THERE’S some disparity in the average age of a first-time buyer, depending on which housing market report you read. UK Finance says it’s 30, Halifax puts it at 31 and the latest English Housing Survey states that it’s 33.
However, what’s in little doubt is the difficulty would-be buyers face in getting on to the housing ladder. Those in their 20s can find it particularly hard, because over-inflated property prices, compounded by the difficulty of finding a deposit of at least ten per cent, mean that people are forced to save for years if they don’t have Bank of Mum and Dad to fall back on. The chances of pulling together enough cash before your 30th birthday can seem remote.
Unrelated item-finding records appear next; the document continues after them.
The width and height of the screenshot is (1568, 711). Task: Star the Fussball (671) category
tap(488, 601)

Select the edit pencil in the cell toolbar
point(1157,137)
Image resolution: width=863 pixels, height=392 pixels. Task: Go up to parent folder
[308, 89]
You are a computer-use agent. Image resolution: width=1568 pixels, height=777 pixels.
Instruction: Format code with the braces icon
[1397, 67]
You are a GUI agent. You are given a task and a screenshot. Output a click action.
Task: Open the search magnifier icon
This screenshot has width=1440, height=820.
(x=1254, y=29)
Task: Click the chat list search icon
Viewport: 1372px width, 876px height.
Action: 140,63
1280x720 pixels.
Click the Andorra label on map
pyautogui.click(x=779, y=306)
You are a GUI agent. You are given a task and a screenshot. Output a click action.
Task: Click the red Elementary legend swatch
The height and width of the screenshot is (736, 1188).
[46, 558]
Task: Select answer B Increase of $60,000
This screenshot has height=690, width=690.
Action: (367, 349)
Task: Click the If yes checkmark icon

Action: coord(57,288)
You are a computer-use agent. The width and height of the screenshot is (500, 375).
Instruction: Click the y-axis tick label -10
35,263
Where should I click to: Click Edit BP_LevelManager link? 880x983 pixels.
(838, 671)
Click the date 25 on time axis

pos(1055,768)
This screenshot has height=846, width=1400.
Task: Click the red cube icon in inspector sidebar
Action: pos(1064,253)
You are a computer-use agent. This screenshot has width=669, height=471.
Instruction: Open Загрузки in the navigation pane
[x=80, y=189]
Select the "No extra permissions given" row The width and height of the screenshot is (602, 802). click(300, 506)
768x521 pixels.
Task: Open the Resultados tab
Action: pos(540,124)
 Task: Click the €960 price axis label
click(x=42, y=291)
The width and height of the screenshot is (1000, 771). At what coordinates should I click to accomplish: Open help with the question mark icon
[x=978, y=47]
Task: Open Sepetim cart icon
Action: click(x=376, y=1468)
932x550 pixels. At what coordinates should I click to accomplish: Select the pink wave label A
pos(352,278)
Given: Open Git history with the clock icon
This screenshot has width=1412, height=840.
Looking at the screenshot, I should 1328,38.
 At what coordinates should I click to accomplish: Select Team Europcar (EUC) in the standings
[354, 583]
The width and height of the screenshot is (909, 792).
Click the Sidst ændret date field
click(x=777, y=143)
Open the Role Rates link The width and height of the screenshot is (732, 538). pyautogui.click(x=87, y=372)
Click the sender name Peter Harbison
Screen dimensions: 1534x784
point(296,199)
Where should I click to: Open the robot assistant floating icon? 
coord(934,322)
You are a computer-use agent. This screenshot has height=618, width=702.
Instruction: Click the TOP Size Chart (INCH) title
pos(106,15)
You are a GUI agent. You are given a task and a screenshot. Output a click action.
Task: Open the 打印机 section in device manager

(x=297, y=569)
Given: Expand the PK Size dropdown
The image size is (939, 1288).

But plumber George Day and his partner Emily Paczensky, a hairdresser, who are only 21 and 23 respectively, weren’t prepared to play the waiting game.
And as soon as they found out about the government-backed shared ownership scheme, which allows you to part buy and part rent your home, they realised it could hold the key to getting on the property ladder sooner rather than later.
‘We had been looking at houses for around a year and a half, but we knew we would not be able to afford somewhere suitable in London as the prices are just silly,’ says George. ‘We wanted to move into a new build as we like the freshness of it, and were attracted to the idea of putting our own stamp on things.’
He and Emily had seen a number of different developments but when they visited Clarion’s Castle Hill in Ebbsfleet garden city in north Kent they immediately felt it was right. ‘We fell in love straightaway,’ continues George. ‘The finish was much better than we had seen anywhere else and the layout is ideal.’
Under the shared ownership scheme they bought a 45 per cent share in a two-bed house, putting down a healthy deposit which they’d managed to save while living with Emily’s mum in Bexleyheath.
‘It’s great value for money, we certainly couldn’t have got anything like this if we had stayed in London,’ adds George. ‘Shared ownership is perfect for helping young people like us to get on the ladder. If you aren’t fortunate enough to inherit a substantial amount of money, buying outright is almost impossible. I’ve already encouraged all of my friends to do the same.’
He’s also impressed with the area. ‘Ebbsfleet is very up and coming. There’s so much happening here and there’s already a nice community feel. We love it. Although we both drive to work, having two train stations with quick links into London is great and means you don’t feel like you are missing out on living in the capital.’
Castle Hill is part of the garden city development, a growing community under 20 minutes by train into central London. It will comprise thousands of new homes, shops, offices, sports and leisure facilities.
Two-bed shared ownership flats are from £91,000 for a 35 per cent share of full market value of £260,000.
Shared ownership is designed to give a helping hand to people with a household income of £80,000 or under (£90,000 in London boroughs) who are struggling to buy.
They part own and part rent a property, purchasing a 25-75 per cent share which is repaid via a mortgage and can later be increased through a process called staircasing. A deposit — sometimes as low as five per cent -is only required for the share they buy, and they pay subsidised rent to a housing association on the balance.